Rewrite the material below with every occurrence of "GUI agent" swapped for "desktop automation agent", leaving everything else as it is.

>>

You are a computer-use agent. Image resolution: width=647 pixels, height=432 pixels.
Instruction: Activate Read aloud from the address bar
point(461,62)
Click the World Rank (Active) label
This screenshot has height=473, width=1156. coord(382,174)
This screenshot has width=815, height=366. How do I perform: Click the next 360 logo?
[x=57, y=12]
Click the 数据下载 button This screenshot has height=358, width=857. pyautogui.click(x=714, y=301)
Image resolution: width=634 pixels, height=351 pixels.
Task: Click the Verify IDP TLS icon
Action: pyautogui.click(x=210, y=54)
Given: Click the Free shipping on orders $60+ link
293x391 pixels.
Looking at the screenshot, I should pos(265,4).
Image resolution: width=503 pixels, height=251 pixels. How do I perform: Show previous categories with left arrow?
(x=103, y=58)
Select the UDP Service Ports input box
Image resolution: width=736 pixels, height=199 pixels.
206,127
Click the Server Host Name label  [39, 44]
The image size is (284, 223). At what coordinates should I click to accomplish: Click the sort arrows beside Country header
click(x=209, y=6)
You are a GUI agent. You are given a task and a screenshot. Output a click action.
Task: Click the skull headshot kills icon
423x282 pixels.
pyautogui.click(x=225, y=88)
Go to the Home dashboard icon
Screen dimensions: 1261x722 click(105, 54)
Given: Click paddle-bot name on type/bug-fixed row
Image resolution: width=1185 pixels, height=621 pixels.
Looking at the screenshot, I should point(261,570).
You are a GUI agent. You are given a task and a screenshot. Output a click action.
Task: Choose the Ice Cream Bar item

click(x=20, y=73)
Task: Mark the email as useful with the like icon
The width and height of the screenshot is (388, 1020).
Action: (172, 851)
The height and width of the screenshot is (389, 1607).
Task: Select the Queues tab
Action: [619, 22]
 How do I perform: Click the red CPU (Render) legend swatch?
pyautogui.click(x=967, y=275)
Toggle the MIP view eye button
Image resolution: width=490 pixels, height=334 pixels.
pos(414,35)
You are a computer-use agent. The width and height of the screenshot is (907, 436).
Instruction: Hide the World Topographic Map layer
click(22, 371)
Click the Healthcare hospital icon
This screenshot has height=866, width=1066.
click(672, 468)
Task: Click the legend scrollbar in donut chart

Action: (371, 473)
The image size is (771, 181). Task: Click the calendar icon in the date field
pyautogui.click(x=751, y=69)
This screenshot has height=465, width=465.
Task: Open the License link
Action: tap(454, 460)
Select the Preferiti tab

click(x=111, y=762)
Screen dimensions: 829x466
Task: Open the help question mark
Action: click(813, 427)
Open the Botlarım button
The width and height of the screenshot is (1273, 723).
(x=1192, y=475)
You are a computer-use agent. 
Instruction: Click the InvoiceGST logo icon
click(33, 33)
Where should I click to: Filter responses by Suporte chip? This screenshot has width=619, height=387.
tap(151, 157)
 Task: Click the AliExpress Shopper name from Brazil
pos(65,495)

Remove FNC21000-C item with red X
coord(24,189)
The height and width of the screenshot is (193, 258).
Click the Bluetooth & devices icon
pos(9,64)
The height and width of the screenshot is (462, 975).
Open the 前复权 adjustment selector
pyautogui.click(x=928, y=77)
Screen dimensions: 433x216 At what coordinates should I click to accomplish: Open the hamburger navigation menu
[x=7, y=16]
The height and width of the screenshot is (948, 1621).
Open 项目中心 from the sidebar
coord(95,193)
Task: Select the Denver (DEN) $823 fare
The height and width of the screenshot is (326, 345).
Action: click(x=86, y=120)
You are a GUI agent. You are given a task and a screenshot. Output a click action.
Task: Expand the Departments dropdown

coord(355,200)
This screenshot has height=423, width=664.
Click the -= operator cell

<<

[Full output]
You are a computer-use agent. Image resolution: width=647 pixels, height=432 pixels.
Instruction: Activate Read aloud from the address bar
point(461,62)
Click the World Rank (Active) label
This screenshot has height=473, width=1156. coord(382,174)
This screenshot has width=815, height=366. How do I perform: Click the next 360 logo?
[x=57, y=12]
Click the 数据下载 button This screenshot has height=358, width=857. pyautogui.click(x=714, y=301)
Image resolution: width=634 pixels, height=351 pixels.
Task: Click the Verify IDP TLS icon
Action: pyautogui.click(x=210, y=54)
Given: Click the Free shipping on orders $60+ link
293x391 pixels.
Looking at the screenshot, I should pos(265,4).
Image resolution: width=503 pixels, height=251 pixels. How do I perform: Show previous categories with left arrow?
(x=103, y=58)
Select the UDP Service Ports input box
Image resolution: width=736 pixels, height=199 pixels.
206,127
Click the Server Host Name label  [39, 44]
The image size is (284, 223). At what coordinates should I click to accomplish: Click the sort arrows beside Country header
click(x=209, y=6)
You are a desktop automation agent. You are given a task and a screenshot. Output a click action.
Task: Click the skull headshot kills icon
423x282 pixels.
pyautogui.click(x=225, y=88)
Go to the Home dashboard icon
Screen dimensions: 1261x722 click(105, 54)
Given: Click paddle-bot name on type/bug-fixed row
Image resolution: width=1185 pixels, height=621 pixels.
Looking at the screenshot, I should point(261,570).
You are a desktop automation agent. You are given a task and a screenshot. Output a click action.
Task: Choose the Ice Cream Bar item

click(x=20, y=73)
Task: Mark the email as useful with the like icon
The width and height of the screenshot is (388, 1020).
Action: (172, 851)
The height and width of the screenshot is (389, 1607).
Task: Select the Queues tab
Action: [619, 22]
 How do I perform: Click the red CPU (Render) legend swatch?
pyautogui.click(x=967, y=275)
Toggle the MIP view eye button
Image resolution: width=490 pixels, height=334 pixels.
pos(414,35)
You are a computer-use agent. The width and height of the screenshot is (907, 436).
Instruction: Hide the World Topographic Map layer
click(22, 371)
Click the Healthcare hospital icon
This screenshot has height=866, width=1066.
click(672, 468)
Task: Click the legend scrollbar in donut chart

Action: (371, 473)
The image size is (771, 181). Task: Click the calendar icon in the date field
pyautogui.click(x=751, y=69)
This screenshot has height=465, width=465.
Task: Open the License link
Action: tap(454, 460)
Select the Preferiti tab

click(x=111, y=762)
Screen dimensions: 829x466
Task: Open the help question mark
Action: click(813, 427)
Open the Botlarım button
The width and height of the screenshot is (1273, 723).
(x=1192, y=475)
You are a computer-use agent. 
Instruction: Click the InvoiceGST logo icon
click(33, 33)
Where should I click to: Filter responses by Suporte chip? This screenshot has width=619, height=387.
tap(151, 157)
 Task: Click the AliExpress Shopper name from Brazil
pos(65,495)

Remove FNC21000-C item with red X
coord(24,189)
The height and width of the screenshot is (193, 258).
Click the Bluetooth & devices icon
pos(9,64)
The height and width of the screenshot is (462, 975).
Open the 前复权 adjustment selector
pyautogui.click(x=928, y=77)
Screen dimensions: 433x216 At what coordinates should I click to accomplish: Open the hamburger navigation menu
[x=7, y=16]
The height and width of the screenshot is (948, 1621).
Open 项目中心 from the sidebar
coord(95,193)
Task: Select the Denver (DEN) $823 fare
The height and width of the screenshot is (326, 345).
Action: click(x=86, y=120)
You are a desktop automation agent. You are given a task and a screenshot. Output a click action.
Task: Expand the Departments dropdown

coord(355,200)
This screenshot has height=423, width=664.
Click the -= operator cell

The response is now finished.